In this case, Nexxlink was the subject of an acquisition that resulted in a series of changes to the business, some of which affected the employment conditions of Mr. St-Hilaire. Believing that this had resulted in substantial changes to the essential conditions of his employment contract, Mr. St-Hilaire left his employment shortly after the transaction, alleging that he had been constructively dismissed. He claimed $525,000 in damages from Nexxlink.
The Court of Appeal affirmed the decision of the Superior Court, holding that Mr. St-Hilaire had not been constructively dismissed.

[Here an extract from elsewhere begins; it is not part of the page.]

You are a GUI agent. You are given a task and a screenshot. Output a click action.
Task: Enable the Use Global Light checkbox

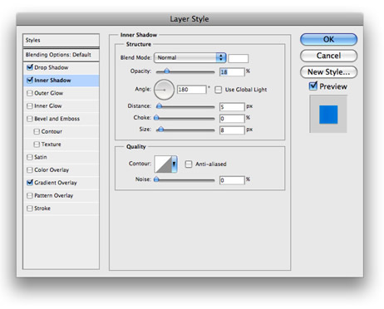(x=219, y=90)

According to the criteria laid down by the Supreme Court of Canada, constructive dismissal involves [translation] “1) a unilateral decision by the employer, 2) a substantial change or changes to the essential terms of the employment contract, 3) the employee’s refusal of the changes, and 4) the employee’s departure.”2 These criteria are assessed from the perspective of a reasonable person placed in the same situation.3
In the context of the transaction in this case, the change in the title of Mr. St-Hilaire’s position from vice-president, business development to vice-president, infrastructure equipment sales did not amount to a substantial change in his employment conditions nor a demotion, but rather a change in the organization of the business, which was within the management rights of Nexxlink.
With respect to the changes alleged by Mr. St-Hilaire to his responsibilities and target market, these were only fears. In the context of a business acquisition, some of the senior executives’ duties may be changed or clarifi ed over time: [translation] “a period of uncertainty or adjustment is entirely foreseeable”. According to the Court, a reasonable person placed in the same context as Mr. St-Hilaire could have foreseen that he would have retained his client accounts, and that various opportunities could be expected within the new business.
With regard to Mr. St-Hilaire’s compensation, it consisted primarily of a base salary of $170,000, a $40,000 bonus plan, and 20,000 stock options at the time he started his employment.
Contrary to Mr. St-Hilaire’s allegations, the Court found that the criteria for awarding the annual bonus had not been substantially changed. Moreover, even if this had been the case, his employment contract expressly stated that the bonus plan could be changed simply upon the approval of the board of directors. As for the cancellation of the stock options, even if this could be considered to be a reduction in Mr. St-Hilaire’s compensation, he never complained about it before leaving the company. According to the Court, Mr. St-Hilaire undoubtedly did not feel that this was an essential condition.
In conclusion, the Court of Appeal found that Mr. St-Hilaire was aware of the role that was reserved for him in the new business. The structure he complained of was temporary and uncertain. In the context of this transaction, the allegations of constructive dismissal were ill founded.
The interest of this decision lies in the fact that it relativizes the concept of constructive dismissal in the specific context of a business acquisition, in addition to reiterating the principle that the structure of a business is not bound to remain static.